Age Discrimination: The Need for a Legislation to Protect Older Job Seekers

"Excluding and restricting some of these job seekers, therefore, from the opportunity to contest for the available jobs in the labour market through age limitation or other unnecessary limitations, especially when these job seekers have the required academic qualifications, amounts to a great injustice."
Mc Paul
By Mc Paul

The average Nigerian is suffering several acts of injustice that need to be corrected before they breed uncontrollable anger that is capable of compounding the issues militating against the growth of our country. One of such injustice is age discrimination among other restrictions imposed on job seekers in the labour market.

Discrimination against fellow citizens or mankind in terms of class, colour, language, race, age, or sex has been an agelong challenge that is bedeviling humanity. All over the world, either cautiously or uncautiously, people are found discriminating against their fellow countrymen in one way or the other. This has led to several agitations - violent and nonviolent - due to the accompanying social stigma, trauma, frustration, depression and low self esteem that discrimination creates on its victims. It may also interest you to know that several lives have been lost due to such agitations.

For instance, between the 1950s and 1960s in the United States of America, there was racial discrimination, terrible incidents and maltreatment of Black Americans. The blacks were seen as minor or inferior to the whites. Martin Luther Kings Jr, who was then a leader of the Civil Right Movement, arose and started leading nonviolent protests to end the discrimination of fellow Americans, who are black.
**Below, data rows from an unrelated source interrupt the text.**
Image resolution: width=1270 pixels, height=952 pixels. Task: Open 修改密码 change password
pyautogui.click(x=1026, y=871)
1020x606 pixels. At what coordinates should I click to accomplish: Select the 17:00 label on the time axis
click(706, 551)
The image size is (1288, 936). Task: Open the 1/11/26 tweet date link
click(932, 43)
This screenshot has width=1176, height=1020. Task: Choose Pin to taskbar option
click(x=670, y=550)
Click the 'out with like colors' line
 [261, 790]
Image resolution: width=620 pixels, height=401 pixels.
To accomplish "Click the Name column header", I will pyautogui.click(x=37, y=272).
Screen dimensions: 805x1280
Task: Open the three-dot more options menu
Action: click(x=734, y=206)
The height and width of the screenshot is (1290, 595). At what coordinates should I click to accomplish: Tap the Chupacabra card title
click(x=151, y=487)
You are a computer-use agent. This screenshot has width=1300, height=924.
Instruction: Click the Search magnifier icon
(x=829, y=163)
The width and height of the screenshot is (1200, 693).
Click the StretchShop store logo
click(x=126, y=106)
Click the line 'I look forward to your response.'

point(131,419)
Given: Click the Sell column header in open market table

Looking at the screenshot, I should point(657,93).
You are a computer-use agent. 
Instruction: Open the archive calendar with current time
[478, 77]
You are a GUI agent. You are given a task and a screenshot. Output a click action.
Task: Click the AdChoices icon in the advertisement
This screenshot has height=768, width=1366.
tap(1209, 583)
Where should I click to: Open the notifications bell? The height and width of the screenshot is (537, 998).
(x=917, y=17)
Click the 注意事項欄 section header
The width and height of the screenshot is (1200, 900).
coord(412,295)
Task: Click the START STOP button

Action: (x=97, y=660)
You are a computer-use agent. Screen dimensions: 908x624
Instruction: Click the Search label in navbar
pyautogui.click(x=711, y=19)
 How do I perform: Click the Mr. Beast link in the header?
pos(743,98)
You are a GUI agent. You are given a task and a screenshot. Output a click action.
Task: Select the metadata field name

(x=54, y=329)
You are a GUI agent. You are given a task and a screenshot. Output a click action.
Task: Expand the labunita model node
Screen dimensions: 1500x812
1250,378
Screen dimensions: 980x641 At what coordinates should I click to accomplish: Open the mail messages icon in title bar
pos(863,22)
In December 1, 1955, King led the Montgomery Bus Boycott, which marked the beginning of an era where all the blacks of Montgomery, Alabama would boycott the city buses until they are no longer relegated to the back sit whenever a white boarded.

According to Katie Winston in a written work titled: Like Gandhi, King used civil disobedience as a means of effectuating government change, "King led a massive protest in Birmingham, Alabama, that caught the attention of the entire world, providing what he called a Coalition of Conscience. The Freedom March took place in Washington, D.C., on August 28, 1963. Attended by over 250,000 protestors, this march is described as the largest demonstration ever seen in the nation's capital, and one of the first to have extensive television coverage. 1963 was distinguished for racial unrest and civil rights demonstrations. Nationwide outrage and turmoil was sparked by media coverage of police actions in Birmingham, Alabama, where attack dogs and fire hoses were turned against protestors, many of whom were in their early teens or younger."

In Nigeria, age discrimination and other restrictions set against fellow Nigerian citizens who are job seekers is taking an alarming dimension, which might spark off protest or agitation in the future if not properly handled.

There is no justifiable reason why a country that has one of the highest number of unemployed graduates in the world takes pleasure in setting certain age limit, year of graduation limit, and years of experience limit when there are job placements; limitation that ends up restricting and disqualifying a large number of job seekers, who ordinarily have the required academic qualifications to apply for such job opportunities.

According to the National Bureau of Statistics, NBS, the total number of economically active or working age in Nigeria is 115.5million as at 3rd quarter of 2018. The number of persons, however, in the labour force (those willing to work) is 90.5million. Of this figure, the total number of unemployed workforce is placed at 20.9million while those underemployed is 18.21millon. This means that over 39.11million Nigerians are job seekers today. It is suicidal to provoke this large number of persons, who are already feeling frustrated, with certain restrictions as terms for employment.

Sadly, of the 39.11million job seekers in Nigeria, some have been in the labour market for the past 5 years, 10 years, 15 years or more and a large number of these unemployed Nigerians are above 30 years of age. To worsen the situation, over 500,000 graduates from our tertiary institutions, who have no guarantee of being engaged one to five years later after graduation, join the list of job seekers annually.

Excluding and restricting some of these job seekers, therefore, from the opportunity to contest for the available jobs in the labour market through age limitation or other unnecessary limitations, especially when these job seekers have the required academic qualifications, amounts to a great injustice. The earlier we correct this unnecessary act of restrictions targeted at job seekers, especially older ones the faster we save ourselves from the agitations that it might cause in the nearest future.

A good and recent example is the 2019 recruitment of Nigerian National Petroleum Corporation (NNPC), where the age limit was pegged at 28 years and the year of graduation not earlier than 2014 for the "graduate trainee" category while for the "experienced hires" category, the age limit was placed at 34 years for Senior Officer and 37 years for Supervisory Cadre, with the minimum of 6 and 9 years experience respectively. These restrictions, no doubt, offset millions of Nigerian job seekers, who were immediately disqualified.

The National Assembly should as a matter of urgency make a law that protects Nigerian job seekers from age discrimination and other related restrictions in the labour market. This is a better service to our fatherland than the battle for self recognition and other parochial adventures that have always dominated the Nigerian Senate and the Federal House of Representatives.


Mc Paul, a Criminologist & Social Commentator, Writes From Delta State.